**TASK TO CARRY OUT:**
Print the data below exactly, but only the lines from the one containing "This screenshot has width=762, height=375." down to the one containing "Click the horizontal scrollbar thumb", inclusive.

**GIVEN DATA:**

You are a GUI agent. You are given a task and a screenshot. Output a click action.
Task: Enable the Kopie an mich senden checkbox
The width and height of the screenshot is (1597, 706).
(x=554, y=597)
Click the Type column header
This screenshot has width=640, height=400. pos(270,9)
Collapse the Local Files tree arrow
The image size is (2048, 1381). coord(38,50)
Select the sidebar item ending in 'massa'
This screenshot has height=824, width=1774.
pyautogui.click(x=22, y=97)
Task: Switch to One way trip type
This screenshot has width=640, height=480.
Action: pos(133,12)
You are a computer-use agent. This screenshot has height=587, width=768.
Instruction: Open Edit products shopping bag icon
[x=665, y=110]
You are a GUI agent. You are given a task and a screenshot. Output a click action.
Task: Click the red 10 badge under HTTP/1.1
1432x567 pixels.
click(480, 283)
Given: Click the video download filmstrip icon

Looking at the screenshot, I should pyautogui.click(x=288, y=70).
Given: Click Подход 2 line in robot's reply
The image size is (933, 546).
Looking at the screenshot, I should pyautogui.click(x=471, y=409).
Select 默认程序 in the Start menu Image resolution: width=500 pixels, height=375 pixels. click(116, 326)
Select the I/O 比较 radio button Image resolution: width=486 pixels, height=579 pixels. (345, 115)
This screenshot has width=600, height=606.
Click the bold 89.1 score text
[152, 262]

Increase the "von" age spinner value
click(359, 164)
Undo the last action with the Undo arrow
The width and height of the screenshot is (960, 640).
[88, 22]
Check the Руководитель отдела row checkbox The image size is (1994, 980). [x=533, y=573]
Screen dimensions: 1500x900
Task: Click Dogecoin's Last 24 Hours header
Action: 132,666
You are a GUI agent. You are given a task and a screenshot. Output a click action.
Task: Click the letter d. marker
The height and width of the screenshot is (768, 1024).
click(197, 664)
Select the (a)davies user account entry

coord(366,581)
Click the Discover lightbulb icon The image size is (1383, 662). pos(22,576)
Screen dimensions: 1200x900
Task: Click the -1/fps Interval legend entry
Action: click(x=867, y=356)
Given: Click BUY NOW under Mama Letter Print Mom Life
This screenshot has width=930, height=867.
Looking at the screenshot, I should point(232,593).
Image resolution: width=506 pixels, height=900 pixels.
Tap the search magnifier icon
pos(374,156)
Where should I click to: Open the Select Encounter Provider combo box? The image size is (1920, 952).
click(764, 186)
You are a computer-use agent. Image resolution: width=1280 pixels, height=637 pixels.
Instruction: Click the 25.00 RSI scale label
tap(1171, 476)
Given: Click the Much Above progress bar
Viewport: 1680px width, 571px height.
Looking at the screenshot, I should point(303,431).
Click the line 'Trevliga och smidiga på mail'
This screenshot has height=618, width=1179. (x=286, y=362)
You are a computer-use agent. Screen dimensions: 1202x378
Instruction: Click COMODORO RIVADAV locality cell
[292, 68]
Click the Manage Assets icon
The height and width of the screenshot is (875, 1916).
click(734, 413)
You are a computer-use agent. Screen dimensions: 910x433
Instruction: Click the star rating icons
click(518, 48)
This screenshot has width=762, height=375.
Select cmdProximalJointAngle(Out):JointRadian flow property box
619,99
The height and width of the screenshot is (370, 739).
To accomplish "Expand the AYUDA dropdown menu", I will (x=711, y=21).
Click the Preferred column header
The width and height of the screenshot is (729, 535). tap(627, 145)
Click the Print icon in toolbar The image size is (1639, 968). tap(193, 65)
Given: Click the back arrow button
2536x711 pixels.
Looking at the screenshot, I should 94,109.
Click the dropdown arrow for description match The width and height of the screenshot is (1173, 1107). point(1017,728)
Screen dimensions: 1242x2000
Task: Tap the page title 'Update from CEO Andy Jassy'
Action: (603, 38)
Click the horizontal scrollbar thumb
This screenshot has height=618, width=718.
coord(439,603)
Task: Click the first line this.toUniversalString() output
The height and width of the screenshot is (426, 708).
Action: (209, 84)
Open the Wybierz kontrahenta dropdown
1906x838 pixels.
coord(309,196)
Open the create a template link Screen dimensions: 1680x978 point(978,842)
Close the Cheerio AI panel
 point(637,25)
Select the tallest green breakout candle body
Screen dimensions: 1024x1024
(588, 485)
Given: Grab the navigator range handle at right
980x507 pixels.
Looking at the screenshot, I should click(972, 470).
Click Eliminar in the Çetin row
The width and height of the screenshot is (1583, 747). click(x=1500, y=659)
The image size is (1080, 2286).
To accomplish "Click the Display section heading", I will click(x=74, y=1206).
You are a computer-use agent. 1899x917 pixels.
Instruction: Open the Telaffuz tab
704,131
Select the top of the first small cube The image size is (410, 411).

**RESPONSE TO THE EXERCISE:**
This screenshot has width=762, height=375.
Select cmdProximalJointAngle(Out):JointRadian flow property box
619,99
The height and width of the screenshot is (370, 739).
To accomplish "Expand the AYUDA dropdown menu", I will (x=711, y=21).
Click the Preferred column header
The width and height of the screenshot is (729, 535). tap(627, 145)
Click the Print icon in toolbar The image size is (1639, 968). tap(193, 65)
Given: Click the back arrow button
2536x711 pixels.
Looking at the screenshot, I should 94,109.
Click the dropdown arrow for description match The width and height of the screenshot is (1173, 1107). point(1017,728)
Screen dimensions: 1242x2000
Task: Tap the page title 'Update from CEO Andy Jassy'
Action: (603, 38)
Click the horizontal scrollbar thumb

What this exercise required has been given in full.